Plaintiff Nolan J. Broussard, Jr. has sued defendant Stolt Offshore, Inc. under the Jones Act, 46 U.S.CApp. § 688, based on the negligence of Jose Marcos Arias Ayala, a fellow crew member on the vessel Seaway Rover, and under general maritime law for the unseaworthiness of the Seaway Rover. Stolt has petitioned to limit its potential liability for Broussard’s injury under 46 U.S.C.App. § 181 et seq., the Limitation of Liability Act. The three day trial proceeded as a non-jury trial.

A. Applicable law.

1. Negligence under the Jones Act.

The Jones Act provides that “[a]ny seaman who shall suffer personal injury in the course of his employment may, at his election, maintain an action for damages at law .... ” 46 U.S.C-App. § 688. 1 Broussard is entitled to recover under the Jones Act “if his employer’s negligence is the cause, in whole or in part, of his injury.” Gautreaux v. Scurlock Marine, Inc., 107 F.3d 331, 335 (5th Cir.1997) (en banc). Stolt is vicariously liable for the negligence of its employees and agents. Thomas J. Schoenbaum, Admiralty and Maritime Law § 6-22, at 348 (4th ed.2004); see also Hasty v. Trans Atlas Boats, Inc., 389 F.3d 510, 513 (5th Cir. 2004). The Jones Act standard of care is that of ordinary prudence under the circumstances. Admiralty and Maritime Law § 6-22, at 338. The mere fact of an injury, without negligence, does not give rise to liability:

[T]he mere fact that an injury has occurred does not trigger liability under the Jones Act. An injured seaman must produce evidence that the shipowner, his employees, or agents were negligent. Negligence is the failure to use ordinary care under the circumstances; the doing *670 of some act that a reasonably prudent person would not do; or the failure to do something that a reasonably prudent person would do under the same or similar circumstances. This negligence standard also is hand-in-glove with the employer’s basic duty under the Jones Act — to exercise reasonable care to provide the seamen with a safe place to work.

Id. at 348.

2. Unseaworthiness under General Maritime Law.

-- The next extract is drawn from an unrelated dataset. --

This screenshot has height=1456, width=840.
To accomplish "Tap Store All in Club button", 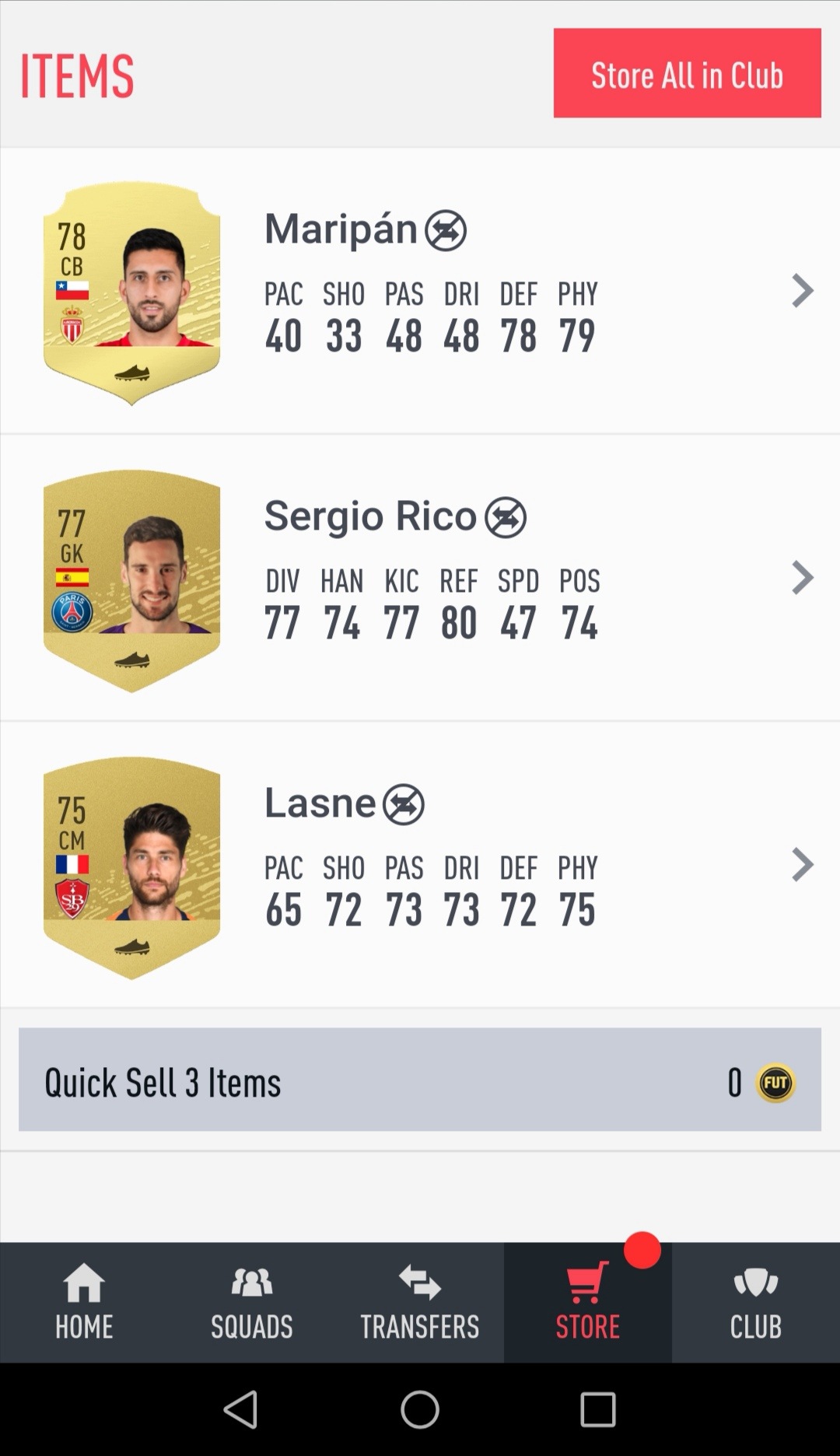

A Jones Act seaman “may also sue the owner of any vessel on which he is working for a breach of the warranty of seaworthiness.” Becker v. Tidewater, Inc., 335 F.3d 376, 387 (5th Cir.2003). In order to recover for the alleged unseaworthiness of the Seaway Rover, Broussard must show that Stolt “provided a vessel (including its appurtenances, gear and equipment) that was not reasonably fit for its intended purposes.” Phillips v. Western Co. of North America, 953 F.2d 923, 928 (5th Cir.1992). “[A]n unsafe method of work may ... render a vessel unseawor-thy.” Id.; see also Usner v. Luckenbach Overseas Corp., 400 U.S. 494, 91 S.Ct. 514, 518, 27 L.Ed.2d 562 (1971). An unseaworthiness remedy under general maritime law requires proof of legal cause in the traditional tort sense, as opposed to the lessened burden of proof required in Jones Act claims. Frank L. Maraist & Thomas C. Galligan, Jr., Personal Injury in Admiralty § 6 — 3(e), at 101-02 (2000). An un-seaworthy condition is the legal cause of an injury if it “played a substantial part in bringing about or actually causing the injury and that the injury was either a direct result or a reasonably probable consequence of the unseaworthiness.” Brister v. A.W.I., Inc., 946 F.2d 350, 355 (5th Cir.1991).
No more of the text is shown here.